June 2017 . . . .

“Inspiration is for Amateurs”

So says Stephen King, the workhorse model of American letters. I am not ashamed to admit that if I could have anyone’s — any author’s — ethic, it would be his. I don’t need to interview him to know this, either. “Get up and plow the field,” his output clearly states. If you want to be a writer, write. You don’t have to like his style, his genre, the books themselves. I don’t think I would want to delve into the darkness he has plumbed. But you can’t deny that if you write a lot, and read a lot, and have a secure connection in your synapses between what you read and what you write, something will come of it. And, inevitably, your work will get better as you proceed.

Some time ago I was in a writing group — I’ve told you about the fellow who achieved great first paragraphs and received all of the recognition he required of writing from the writing group’s gushing praise for his ideas and initial forays. When we broke up, about seven years ago, there were only two of us still in the game, still writing. Pushing the big lumpy rock up the hill no matter how many times it uses gravity and meanness to roll over us and return to the bottom of that hill. She — my writing group cohort — is the epitome of getting the job done. She produces ideas, outlines, research files, drafts, and final product with the regularity of a . . . no, that’s not fair. She’s the person that the writing simile should be designed around. And me. I sit every day at the keyboard and type. This and that. On good days and bad.

An editor friend recently received a scathing response from a customer for whom he was providing paid and skilled assistance. You’ve badmouthed my characters! the note stated. How dare you? Please go F#$K yourself. My friend asked me if all writers are similarly high-strung. Yes, I replied, gulping. But we’re not all quite so bat-shit crazy.

My suspicion is — based on no medical evidence whatsoever and intending no coincidental disrespect — that there is a behavioral spectrum for writers. On one end are the working writers who lay down sentences like bricklayers’ mortar walls — square, level and practical. I know writers like this and I read their work and I do not attribute the word “art” to their articles and I expect that they do not care what I attribute to their work or not. Did they do the job assigned? Did they get paid? Done and done.

Moving along the spectrum there are the folks who write, get published, like the work they’ve done, are aware that it isn’t literature, but harbor the wish that it was. That is, they wish they could produce better sentences. They keep this feeling a secret, and it is a part of their personality — a writer’s mood, if you will. They talk about writing over coffee or cocktails and they are not shy about the work they’ve produced, but don’t brag, either.
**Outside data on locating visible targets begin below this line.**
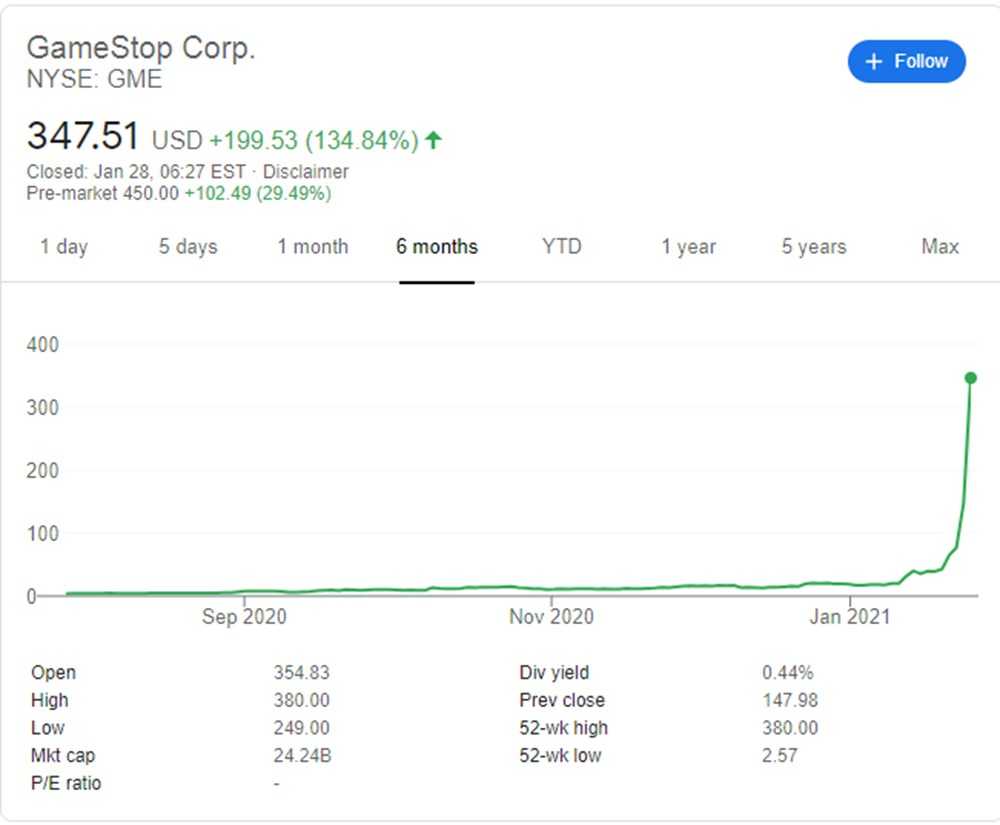Click the 347.51 stock price
The image size is (1000, 825).
(x=84, y=137)
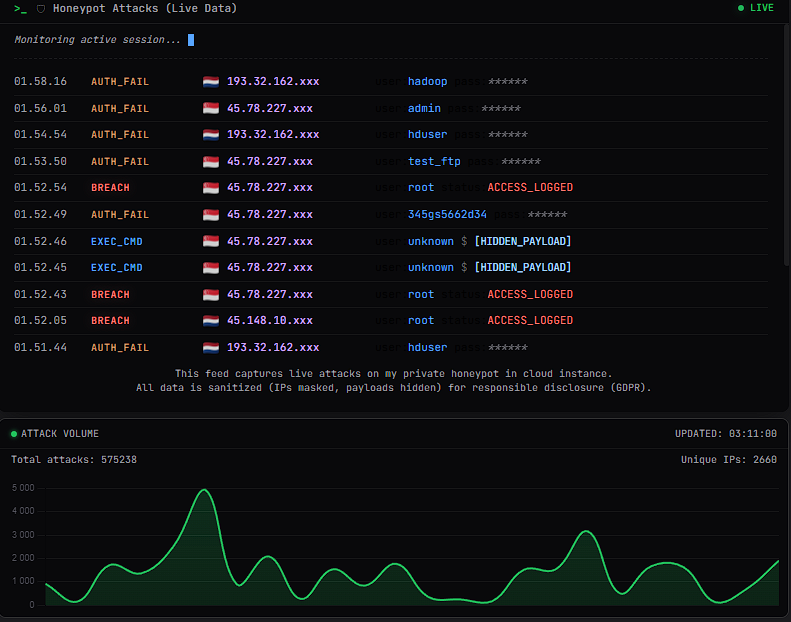Viewport: 791px width, 622px height.
Task: Click the green LIVE status dot
Action: pos(741,8)
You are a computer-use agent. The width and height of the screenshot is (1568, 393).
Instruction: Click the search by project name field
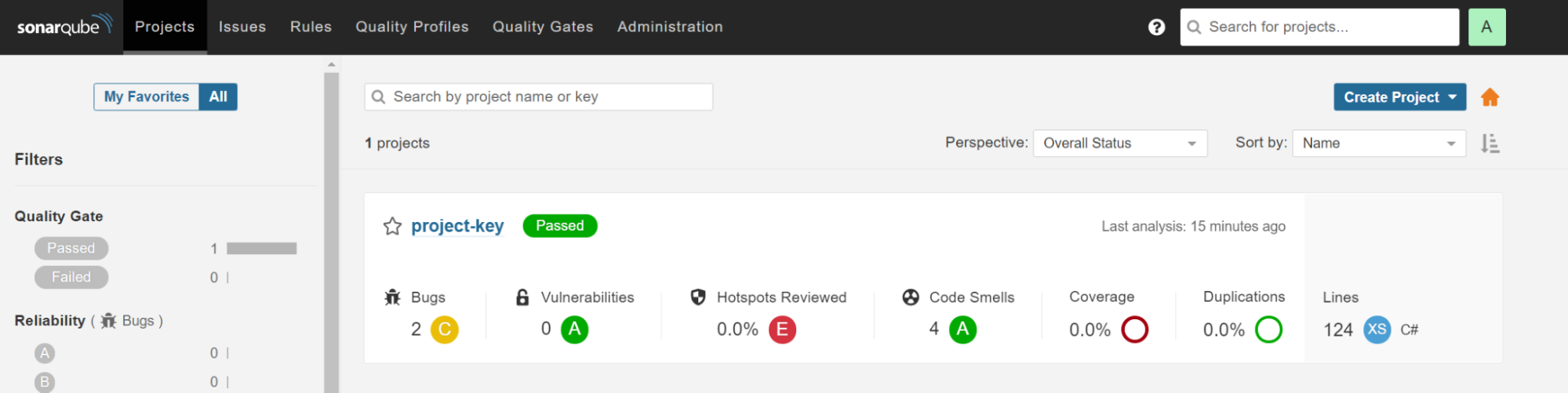point(538,96)
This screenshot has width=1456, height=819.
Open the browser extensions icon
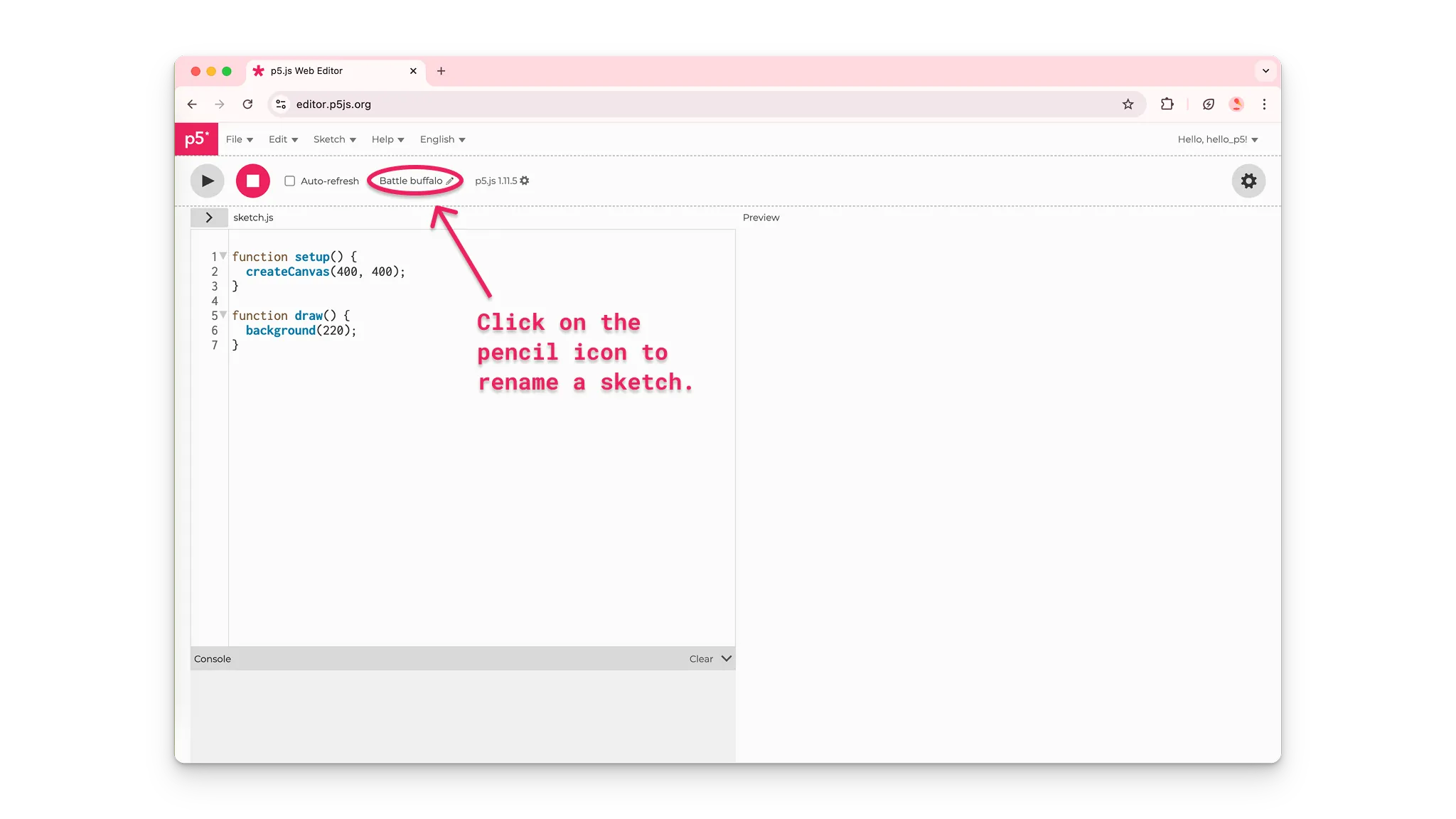pos(1167,104)
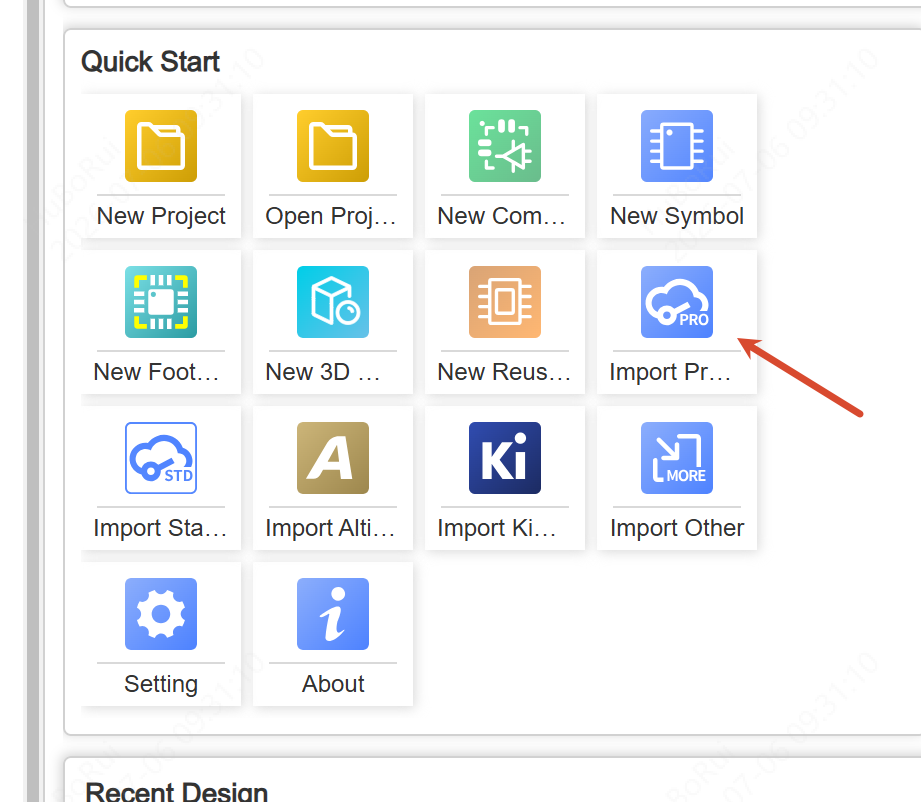Click the orange New Reuse block icon
The width and height of the screenshot is (921, 802).
pyautogui.click(x=505, y=302)
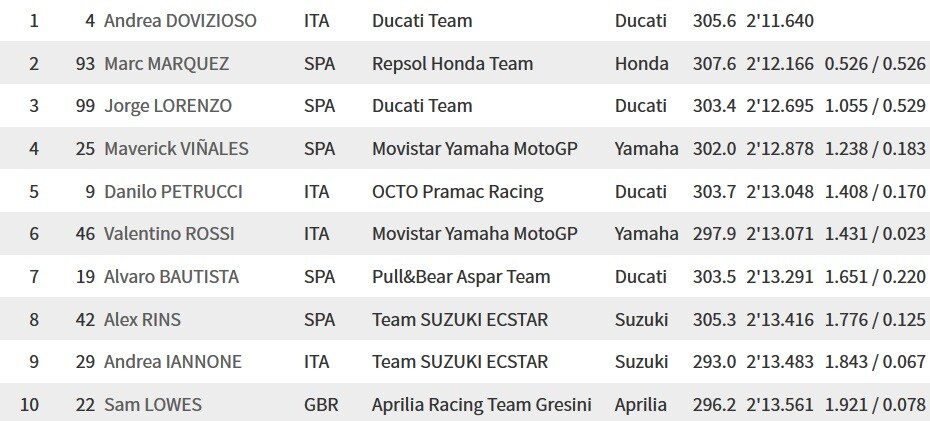This screenshot has width=930, height=421.
Task: Select the 307.6 top speed value
Action: (x=714, y=63)

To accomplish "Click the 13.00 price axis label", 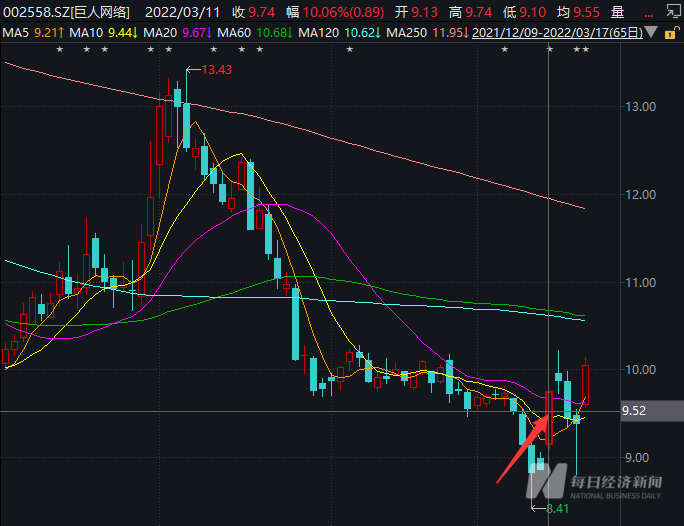I will (640, 107).
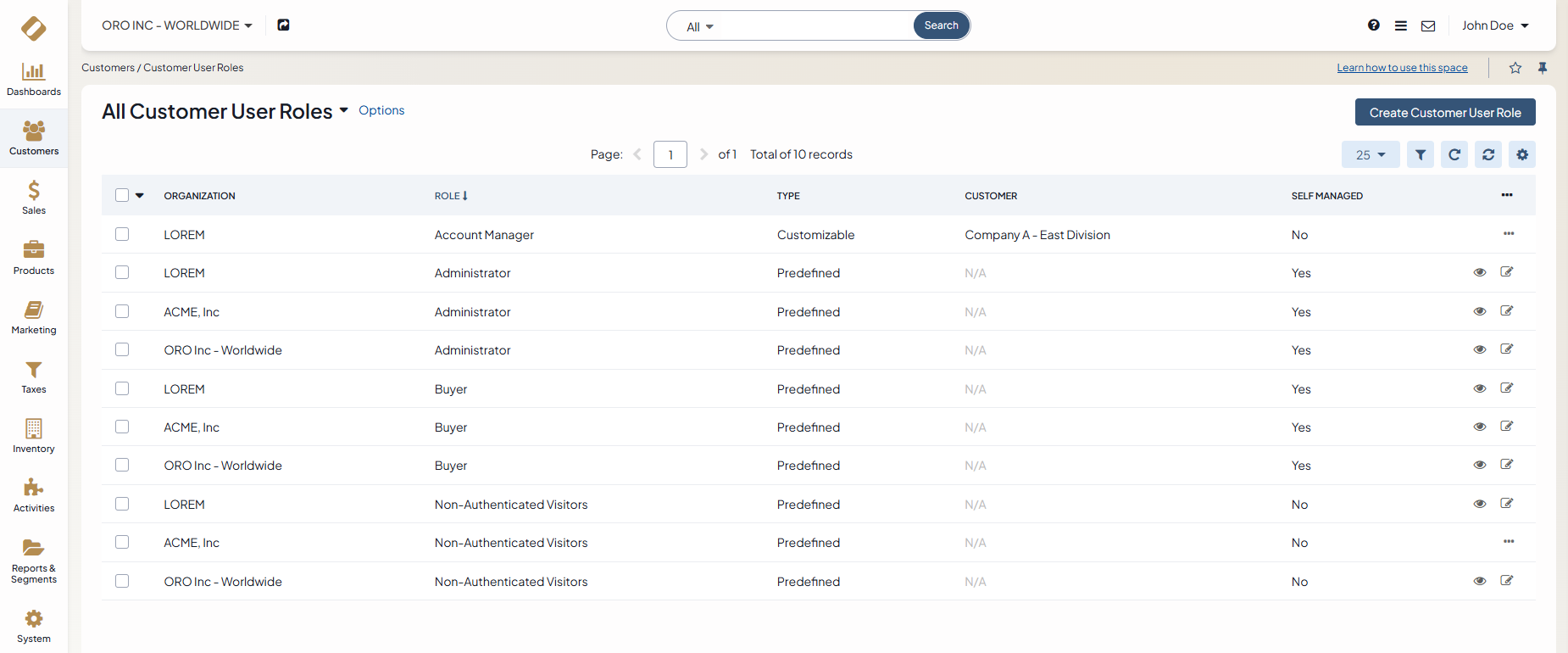Open Learn how to use this space link
1568x653 pixels.
1402,68
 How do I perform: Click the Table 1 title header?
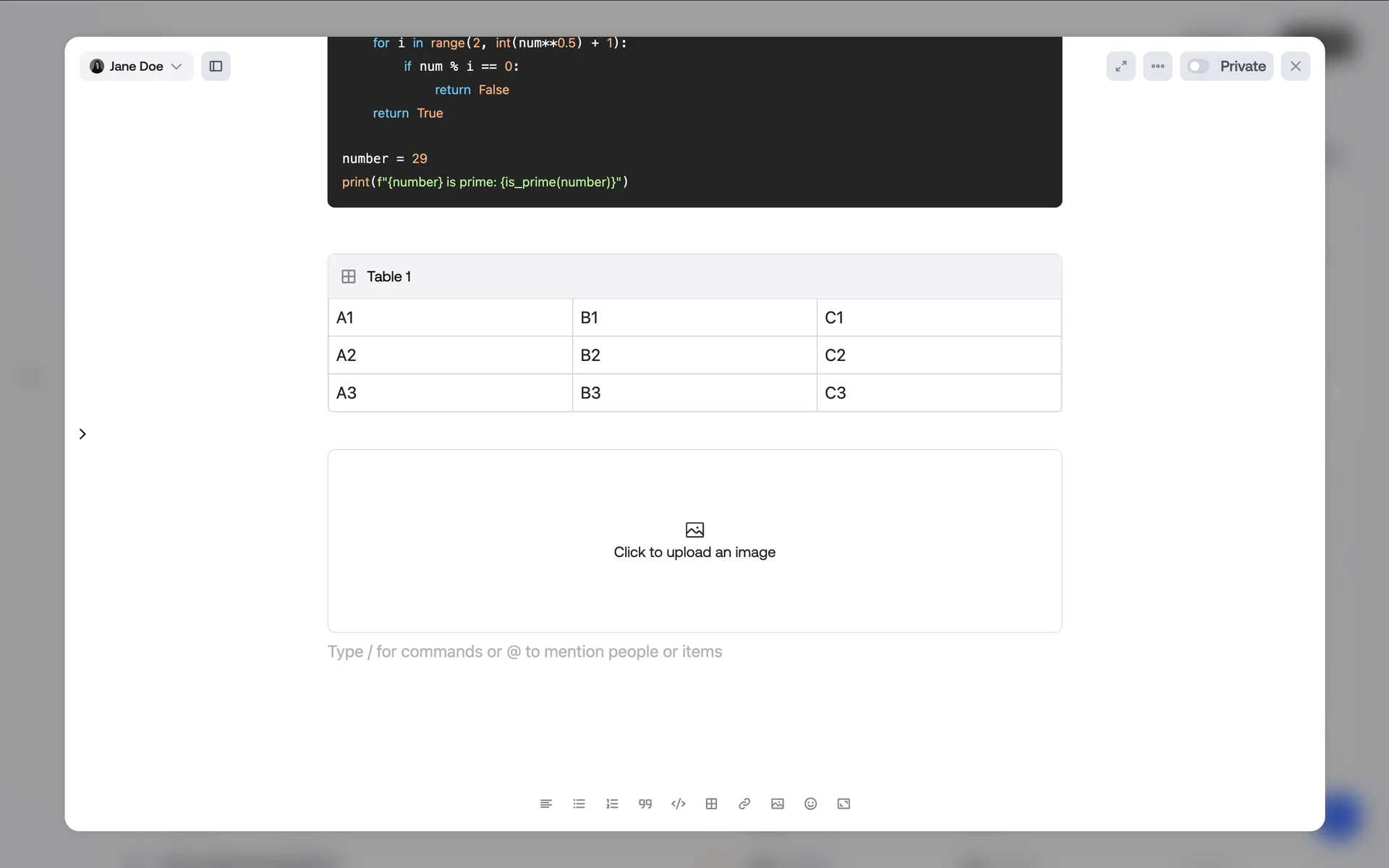tap(388, 276)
A little further on are the working writers who are certain that they have that piece of literature in their desk drawer (or up in the cloud, to modernize the image), but it isn’t quite done, not ready, or has been bounced and they’re a tad worried it won’t see the light of day without . . . self-publishing. Yikes!

Along the line are the self-publishers who happily market their wares, the self-publishers who mope, the scribes who don’t much care about publishing at all but write for the catharsis or fun or to clear their heads, the happy people who only write when they’re in the mood, and those others who are never in the mood, but are patiently waiting to become moody. And on the far end of the spectrum are those who believe that they should only put pen to paper when they are divinely or otherwise inspired.

And, well, somewhere on this crooked line is my friend’s disgruntled customer, the angry scribbler. Do I understand taking things personally? You betcha. Not so recently, but there was a time. Don’t make fun of my poetry. No, I’m not open to advice or correction. Yes, I meant to say that. So I want to make it clear that in no way am I looking . . . sideways at any of the personalities of which I speak. Just as it takes a village to . . . make a village, it requires a special kind of tool to be a writer and write. Sometimes that tool comes in a really colorful case. Sometimes the writer finds it difficult to take it out and use it.

We are hampered and crippled and haunted and motivated, each according to our turn. Some days are better than others, of course. My office is in the dining room of our house. Not exactly a quiet corner of my world, with a window out into the pastoral springtime to motivate my creative juices to flow. That it’s well lit and close to the coffee maker is about all I can say about it. At night, when everyone else is down for the duration, it’s a good spot for getting things done. So inspiration or hard work? The cuckoo clock ticks unobtrusively from one wall. My keyboard click-clacks in counterpoint, occasionally like Buddy Rich on the snare. And he would be the first one to tell you that you get to Carnegie Hall by taking the number 4 train and by having correct change for the machine.